Another point of concern is the lack of the monitoring board which would provide warranties to the oath in question, voiced by Michael Skapinker, and used by the article’s author to support his position (Jasso, 2010). The argument has two weak points. First, even if currently there is no demand for the managers who can certify their oath to not harm, it may be due to the relative novelty of the concept. Indeed, there is also no obvious reasons to expect such demand to appear, but this does not automatically qualify the argument as universally correct. Second, the regulatory board, which is present in the medical and legal fields and is responsible for upholding the values stated in the oath of respective professions, is certainly an issue now, when the concept is in its infancy, but can be introduced later as a part of this practice once the necessity arises.

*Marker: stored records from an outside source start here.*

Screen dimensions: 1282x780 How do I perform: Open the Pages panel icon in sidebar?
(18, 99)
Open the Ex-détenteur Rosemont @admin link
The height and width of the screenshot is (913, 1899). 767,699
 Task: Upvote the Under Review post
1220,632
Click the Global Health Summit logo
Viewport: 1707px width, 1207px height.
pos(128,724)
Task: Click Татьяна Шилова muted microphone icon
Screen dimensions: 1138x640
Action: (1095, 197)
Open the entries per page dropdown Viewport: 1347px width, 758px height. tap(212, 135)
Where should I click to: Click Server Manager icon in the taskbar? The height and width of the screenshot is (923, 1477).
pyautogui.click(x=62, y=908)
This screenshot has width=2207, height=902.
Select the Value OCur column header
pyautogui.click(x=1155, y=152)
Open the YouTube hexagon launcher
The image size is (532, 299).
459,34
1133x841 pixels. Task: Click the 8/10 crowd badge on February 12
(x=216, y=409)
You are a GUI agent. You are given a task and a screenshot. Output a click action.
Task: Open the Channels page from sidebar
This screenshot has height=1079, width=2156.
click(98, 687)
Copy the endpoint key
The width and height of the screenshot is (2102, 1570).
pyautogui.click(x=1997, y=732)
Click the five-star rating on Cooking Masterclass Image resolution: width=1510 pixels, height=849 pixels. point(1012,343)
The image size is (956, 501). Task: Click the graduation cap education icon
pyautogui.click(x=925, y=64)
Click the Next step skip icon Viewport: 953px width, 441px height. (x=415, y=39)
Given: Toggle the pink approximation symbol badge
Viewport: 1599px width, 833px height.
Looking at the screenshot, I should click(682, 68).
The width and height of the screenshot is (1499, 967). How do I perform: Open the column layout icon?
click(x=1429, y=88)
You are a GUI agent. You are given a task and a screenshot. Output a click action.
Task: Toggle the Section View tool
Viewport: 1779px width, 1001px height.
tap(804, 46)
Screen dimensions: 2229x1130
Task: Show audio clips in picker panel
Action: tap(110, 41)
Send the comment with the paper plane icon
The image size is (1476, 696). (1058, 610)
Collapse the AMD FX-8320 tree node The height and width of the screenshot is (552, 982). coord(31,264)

Certainly, the introduction of a new entity that serves no purpose other than upholding an additional regulation is ineffective. However, there is no obvious necessity for it since the managerial field is already regulated by a multitude of entities of the social, ethical, and legal variety. Thus, while such a monitoring organ does not exist, it can be substituted with a sum of external influences, with or without the oath in place. Admittedly, all of the weaknesses do not undermine the central premise, which is especially evident after the discussion of the last point. The management field is sustainable in terms of moral values and efficiency, and currently, there are no evident reasons to incorporate it other than those based on the manifestation of noble intentions.
Overall, the article has two key valuable implications. First, it comprehensively sums up the main motivations and values behind the manager’s practices. Thus, it can be used for further inquiry on the moral and ethical concepts and the and their consistency with requirements posed by the business sustainability and integrity. Certainly, some caution needs to be exercised since some of the implications may be excessively optimistic, but otherwise, it presents a decent picture of the social and ethical grounds behind the majority of the management principles and decisions.
Second, it constitutes a good example of determining the necessity of a new entity or phenomenon and can be used in similar situations if such need arises. The conflicts between nobility and efficiency are not uncommon in the business field, and the attempts to rationally evaluate the necessity of change motivated by either of the sides is important. Regardless of the attractiveness of the concept, it is a good idea first to look at its possible consequences and confirm the intuitively assumed benefits. Jasso did it with consistency which can be respected. His methods, on the other hand, should be utilized by managers and legislators alike.
Jasso, S.D. (2010). The Hippocratic Oath of the Manager – Good or Bad Idea? Philosophy for Business, 56, 1-5.